▸ **Provided entries**:

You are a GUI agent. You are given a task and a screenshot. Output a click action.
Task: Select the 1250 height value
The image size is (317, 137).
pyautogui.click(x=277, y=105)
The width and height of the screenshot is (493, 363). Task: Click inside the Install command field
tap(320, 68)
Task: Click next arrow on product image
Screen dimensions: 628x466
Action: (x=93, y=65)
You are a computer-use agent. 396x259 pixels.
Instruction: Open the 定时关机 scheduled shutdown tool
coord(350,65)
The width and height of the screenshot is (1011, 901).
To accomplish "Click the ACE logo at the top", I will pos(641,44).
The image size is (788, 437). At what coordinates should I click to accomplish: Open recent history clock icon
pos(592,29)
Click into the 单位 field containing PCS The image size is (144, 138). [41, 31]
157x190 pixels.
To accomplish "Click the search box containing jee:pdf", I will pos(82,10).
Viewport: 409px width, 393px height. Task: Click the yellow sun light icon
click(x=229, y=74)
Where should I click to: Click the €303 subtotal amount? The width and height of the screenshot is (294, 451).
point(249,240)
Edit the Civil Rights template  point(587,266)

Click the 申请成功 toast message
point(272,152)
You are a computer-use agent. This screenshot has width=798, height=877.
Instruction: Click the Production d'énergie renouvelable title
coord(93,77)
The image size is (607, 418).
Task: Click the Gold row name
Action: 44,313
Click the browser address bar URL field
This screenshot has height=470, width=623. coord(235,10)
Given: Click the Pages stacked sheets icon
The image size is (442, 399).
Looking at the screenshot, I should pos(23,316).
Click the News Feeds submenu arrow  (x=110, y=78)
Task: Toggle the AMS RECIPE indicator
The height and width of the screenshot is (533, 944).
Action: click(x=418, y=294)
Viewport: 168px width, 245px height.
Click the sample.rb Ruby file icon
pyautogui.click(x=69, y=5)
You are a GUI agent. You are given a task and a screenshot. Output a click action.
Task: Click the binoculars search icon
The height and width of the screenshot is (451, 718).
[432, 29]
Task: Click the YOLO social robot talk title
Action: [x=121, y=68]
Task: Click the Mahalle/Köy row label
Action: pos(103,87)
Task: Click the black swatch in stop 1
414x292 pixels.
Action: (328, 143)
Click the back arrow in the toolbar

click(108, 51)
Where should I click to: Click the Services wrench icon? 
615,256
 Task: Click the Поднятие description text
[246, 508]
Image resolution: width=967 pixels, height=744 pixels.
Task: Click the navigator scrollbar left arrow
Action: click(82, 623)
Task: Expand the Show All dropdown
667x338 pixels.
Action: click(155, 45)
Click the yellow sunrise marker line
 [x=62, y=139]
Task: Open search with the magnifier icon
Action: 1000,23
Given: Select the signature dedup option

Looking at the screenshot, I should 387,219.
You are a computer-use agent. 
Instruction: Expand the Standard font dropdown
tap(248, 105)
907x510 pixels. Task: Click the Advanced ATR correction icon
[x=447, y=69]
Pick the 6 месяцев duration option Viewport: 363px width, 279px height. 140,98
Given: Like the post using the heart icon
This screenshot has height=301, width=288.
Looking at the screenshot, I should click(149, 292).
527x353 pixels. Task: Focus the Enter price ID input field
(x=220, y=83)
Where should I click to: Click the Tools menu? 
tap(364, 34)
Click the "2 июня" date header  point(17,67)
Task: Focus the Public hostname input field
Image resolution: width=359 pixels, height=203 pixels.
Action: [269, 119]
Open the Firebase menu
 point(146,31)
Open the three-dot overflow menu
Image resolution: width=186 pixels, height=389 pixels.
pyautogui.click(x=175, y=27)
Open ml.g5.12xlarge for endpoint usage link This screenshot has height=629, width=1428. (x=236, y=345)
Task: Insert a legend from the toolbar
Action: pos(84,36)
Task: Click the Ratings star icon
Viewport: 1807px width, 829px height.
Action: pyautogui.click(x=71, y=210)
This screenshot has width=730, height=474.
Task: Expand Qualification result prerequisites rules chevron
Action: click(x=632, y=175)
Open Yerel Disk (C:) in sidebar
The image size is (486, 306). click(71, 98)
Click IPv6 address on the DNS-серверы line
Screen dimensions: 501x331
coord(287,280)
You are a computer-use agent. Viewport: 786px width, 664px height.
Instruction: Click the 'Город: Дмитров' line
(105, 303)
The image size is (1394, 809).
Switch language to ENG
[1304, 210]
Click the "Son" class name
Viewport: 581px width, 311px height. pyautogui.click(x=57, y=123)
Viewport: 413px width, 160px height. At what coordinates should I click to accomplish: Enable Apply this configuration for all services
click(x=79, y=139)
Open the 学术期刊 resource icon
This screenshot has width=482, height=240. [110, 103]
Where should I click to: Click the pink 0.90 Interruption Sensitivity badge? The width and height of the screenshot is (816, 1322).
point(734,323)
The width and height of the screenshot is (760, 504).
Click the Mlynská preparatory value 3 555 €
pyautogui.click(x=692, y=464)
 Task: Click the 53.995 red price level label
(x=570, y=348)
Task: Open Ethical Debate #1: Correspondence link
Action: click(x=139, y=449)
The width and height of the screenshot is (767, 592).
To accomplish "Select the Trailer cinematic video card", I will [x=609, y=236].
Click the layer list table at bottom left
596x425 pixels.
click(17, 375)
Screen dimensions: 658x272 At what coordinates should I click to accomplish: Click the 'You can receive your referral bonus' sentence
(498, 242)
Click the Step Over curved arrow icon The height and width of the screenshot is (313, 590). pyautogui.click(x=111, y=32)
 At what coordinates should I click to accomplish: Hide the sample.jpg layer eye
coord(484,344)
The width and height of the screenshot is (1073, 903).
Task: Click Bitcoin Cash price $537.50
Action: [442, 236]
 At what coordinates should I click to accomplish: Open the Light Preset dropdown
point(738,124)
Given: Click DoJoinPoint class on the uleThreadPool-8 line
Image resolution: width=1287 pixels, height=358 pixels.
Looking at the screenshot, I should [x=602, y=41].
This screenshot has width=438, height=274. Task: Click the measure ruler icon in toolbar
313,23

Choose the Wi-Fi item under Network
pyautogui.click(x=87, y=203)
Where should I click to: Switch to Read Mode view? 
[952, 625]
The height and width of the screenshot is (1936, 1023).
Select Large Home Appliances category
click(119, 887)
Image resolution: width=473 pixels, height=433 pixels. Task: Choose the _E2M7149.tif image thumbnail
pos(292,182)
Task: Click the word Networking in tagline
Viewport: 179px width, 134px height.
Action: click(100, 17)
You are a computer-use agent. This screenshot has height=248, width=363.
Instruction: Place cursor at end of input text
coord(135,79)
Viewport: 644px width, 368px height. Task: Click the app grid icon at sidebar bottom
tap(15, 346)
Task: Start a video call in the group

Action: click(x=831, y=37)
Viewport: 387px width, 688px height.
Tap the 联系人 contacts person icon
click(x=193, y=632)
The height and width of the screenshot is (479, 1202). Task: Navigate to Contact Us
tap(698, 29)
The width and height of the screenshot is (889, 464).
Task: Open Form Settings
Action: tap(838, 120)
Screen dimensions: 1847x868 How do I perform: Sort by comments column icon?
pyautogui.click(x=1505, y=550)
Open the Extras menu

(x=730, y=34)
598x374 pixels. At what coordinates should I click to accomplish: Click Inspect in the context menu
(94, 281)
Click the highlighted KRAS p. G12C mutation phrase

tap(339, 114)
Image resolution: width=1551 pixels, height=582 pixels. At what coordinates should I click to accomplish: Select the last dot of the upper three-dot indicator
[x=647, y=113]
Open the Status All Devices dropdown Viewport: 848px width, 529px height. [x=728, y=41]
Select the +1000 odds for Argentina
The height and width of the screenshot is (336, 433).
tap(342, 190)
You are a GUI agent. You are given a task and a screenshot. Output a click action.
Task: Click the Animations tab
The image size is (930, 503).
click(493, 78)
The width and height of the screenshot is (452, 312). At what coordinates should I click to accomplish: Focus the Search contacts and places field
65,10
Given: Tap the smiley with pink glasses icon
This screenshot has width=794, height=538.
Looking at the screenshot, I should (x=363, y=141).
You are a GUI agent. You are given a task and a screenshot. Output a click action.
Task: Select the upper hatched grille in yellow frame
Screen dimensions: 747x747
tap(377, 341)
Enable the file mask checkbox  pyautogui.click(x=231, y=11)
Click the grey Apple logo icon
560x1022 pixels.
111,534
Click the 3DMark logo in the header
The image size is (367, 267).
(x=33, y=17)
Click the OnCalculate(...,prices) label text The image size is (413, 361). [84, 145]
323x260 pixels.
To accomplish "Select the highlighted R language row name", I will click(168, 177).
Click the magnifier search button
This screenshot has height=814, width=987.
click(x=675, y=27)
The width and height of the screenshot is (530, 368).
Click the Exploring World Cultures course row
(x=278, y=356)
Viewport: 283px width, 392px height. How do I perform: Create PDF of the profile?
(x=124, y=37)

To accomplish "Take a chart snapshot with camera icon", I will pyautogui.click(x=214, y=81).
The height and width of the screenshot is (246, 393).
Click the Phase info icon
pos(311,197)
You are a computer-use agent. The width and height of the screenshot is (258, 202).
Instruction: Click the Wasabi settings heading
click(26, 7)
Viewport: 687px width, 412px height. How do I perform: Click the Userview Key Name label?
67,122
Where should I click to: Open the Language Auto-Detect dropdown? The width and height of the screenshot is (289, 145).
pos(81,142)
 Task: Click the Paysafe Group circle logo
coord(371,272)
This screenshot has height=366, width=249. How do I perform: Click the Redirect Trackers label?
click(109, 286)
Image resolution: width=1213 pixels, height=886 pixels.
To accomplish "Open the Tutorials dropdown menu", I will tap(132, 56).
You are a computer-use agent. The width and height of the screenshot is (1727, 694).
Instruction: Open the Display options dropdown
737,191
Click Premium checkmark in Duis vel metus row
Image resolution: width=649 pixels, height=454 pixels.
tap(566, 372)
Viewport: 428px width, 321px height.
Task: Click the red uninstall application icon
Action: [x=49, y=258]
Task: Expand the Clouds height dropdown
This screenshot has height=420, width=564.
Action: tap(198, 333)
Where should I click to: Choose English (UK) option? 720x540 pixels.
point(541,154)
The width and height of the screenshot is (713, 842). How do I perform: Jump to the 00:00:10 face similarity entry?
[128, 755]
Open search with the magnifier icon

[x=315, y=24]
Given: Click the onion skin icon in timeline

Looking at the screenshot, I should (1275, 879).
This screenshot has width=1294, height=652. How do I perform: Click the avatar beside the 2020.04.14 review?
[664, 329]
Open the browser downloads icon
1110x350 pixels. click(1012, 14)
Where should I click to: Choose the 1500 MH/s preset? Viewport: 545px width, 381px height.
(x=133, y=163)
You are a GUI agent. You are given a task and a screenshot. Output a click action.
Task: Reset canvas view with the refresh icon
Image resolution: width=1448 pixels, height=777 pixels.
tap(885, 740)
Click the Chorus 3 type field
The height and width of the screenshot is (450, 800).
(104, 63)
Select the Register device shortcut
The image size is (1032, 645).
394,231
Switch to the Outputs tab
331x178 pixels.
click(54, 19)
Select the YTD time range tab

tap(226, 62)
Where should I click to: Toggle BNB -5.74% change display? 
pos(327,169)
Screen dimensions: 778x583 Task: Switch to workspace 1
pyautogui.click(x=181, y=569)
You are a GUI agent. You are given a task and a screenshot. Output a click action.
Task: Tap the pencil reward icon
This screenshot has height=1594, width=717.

▸ **Exercise details**: Look through the data above for the word "header". Report each line where it occurs.

▸ **Task response**:
Click the "2 июня" date header  point(17,67)
Click the 3DMark logo in the header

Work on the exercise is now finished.